(Description of the task) Here you must reproduce each line of the data exactly.

[[ Excerpted records open ]]

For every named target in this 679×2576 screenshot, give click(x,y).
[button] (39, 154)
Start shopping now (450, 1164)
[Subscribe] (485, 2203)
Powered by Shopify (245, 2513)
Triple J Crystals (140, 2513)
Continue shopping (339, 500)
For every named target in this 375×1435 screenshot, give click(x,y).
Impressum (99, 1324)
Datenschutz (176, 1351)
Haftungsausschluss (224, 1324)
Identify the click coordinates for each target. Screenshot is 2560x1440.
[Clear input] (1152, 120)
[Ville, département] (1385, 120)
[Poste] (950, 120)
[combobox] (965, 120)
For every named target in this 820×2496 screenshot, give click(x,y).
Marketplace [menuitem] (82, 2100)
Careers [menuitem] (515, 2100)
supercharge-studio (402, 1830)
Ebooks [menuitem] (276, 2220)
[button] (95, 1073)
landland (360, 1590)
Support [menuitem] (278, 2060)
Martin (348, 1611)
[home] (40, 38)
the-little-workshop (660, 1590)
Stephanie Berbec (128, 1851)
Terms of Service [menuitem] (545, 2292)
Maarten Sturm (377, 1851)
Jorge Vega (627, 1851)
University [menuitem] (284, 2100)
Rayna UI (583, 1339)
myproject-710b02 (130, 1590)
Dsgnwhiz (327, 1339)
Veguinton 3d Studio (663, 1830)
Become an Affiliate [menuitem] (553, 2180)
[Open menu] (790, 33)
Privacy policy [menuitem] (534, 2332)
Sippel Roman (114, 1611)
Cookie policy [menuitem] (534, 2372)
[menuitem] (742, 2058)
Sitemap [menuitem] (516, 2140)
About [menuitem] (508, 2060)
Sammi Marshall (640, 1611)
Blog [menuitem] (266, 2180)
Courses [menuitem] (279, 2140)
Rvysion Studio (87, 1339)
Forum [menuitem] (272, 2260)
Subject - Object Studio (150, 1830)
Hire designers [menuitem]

[[ Excerpted records closed ]]

(Result of this task)
For every named target in this 679×2576 screenshot, give click(x,y).
[button] (39, 154)
Start shopping now (450, 1164)
[Subscribe] (485, 2203)
Powered by Shopify (245, 2513)
Triple J Crystals (140, 2513)
Continue shopping (339, 500)
For every named target in this 375×1435 screenshot, give click(x,y).
Impressum (99, 1324)
Datenschutz (176, 1351)
Haftungsausschluss (224, 1324)
Identify the click coordinates for each target. Screenshot is 2560x1440.
[Clear input] (1152, 120)
[Ville, département] (1385, 120)
[Poste] (950, 120)
[combobox] (965, 120)
For every named target in this 820×2496 screenshot, give click(x,y).
Marketplace [menuitem] (82, 2100)
Careers [menuitem] (515, 2100)
supercharge-studio (402, 1830)
Ebooks [menuitem] (276, 2220)
[button] (95, 1073)
landland (360, 1590)
Support [menuitem] (278, 2060)
Martin (348, 1611)
[home] (40, 38)
the-little-workshop (660, 1590)
Stephanie Berbec (128, 1851)
Terms of Service [menuitem] (545, 2292)
Maarten Sturm (377, 1851)
Jorge Vega (627, 1851)
University [menuitem] (284, 2100)
Rayna UI (583, 1339)
myproject-710b02 (130, 1590)
Dsgnwhiz (327, 1339)
Veguinton 3d Studio (663, 1830)
Become an Affiliate [menuitem] (553, 2180)
[Open menu] (790, 33)
Privacy policy [menuitem] (534, 2332)
Sippel Roman (114, 1611)
Cookie policy [menuitem] (534, 2372)
[menuitem] (742, 2058)
Sitemap [menuitem] (516, 2140)
About [menuitem] (508, 2060)
Sammi Marshall (640, 1611)
Blog [menuitem] (266, 2180)
Courses [menuitem] (279, 2140)
Rvysion Studio (87, 1339)
Forum [menuitem] (272, 2260)
Subject - Object Studio (150, 1830)
Hire designers [menuitem]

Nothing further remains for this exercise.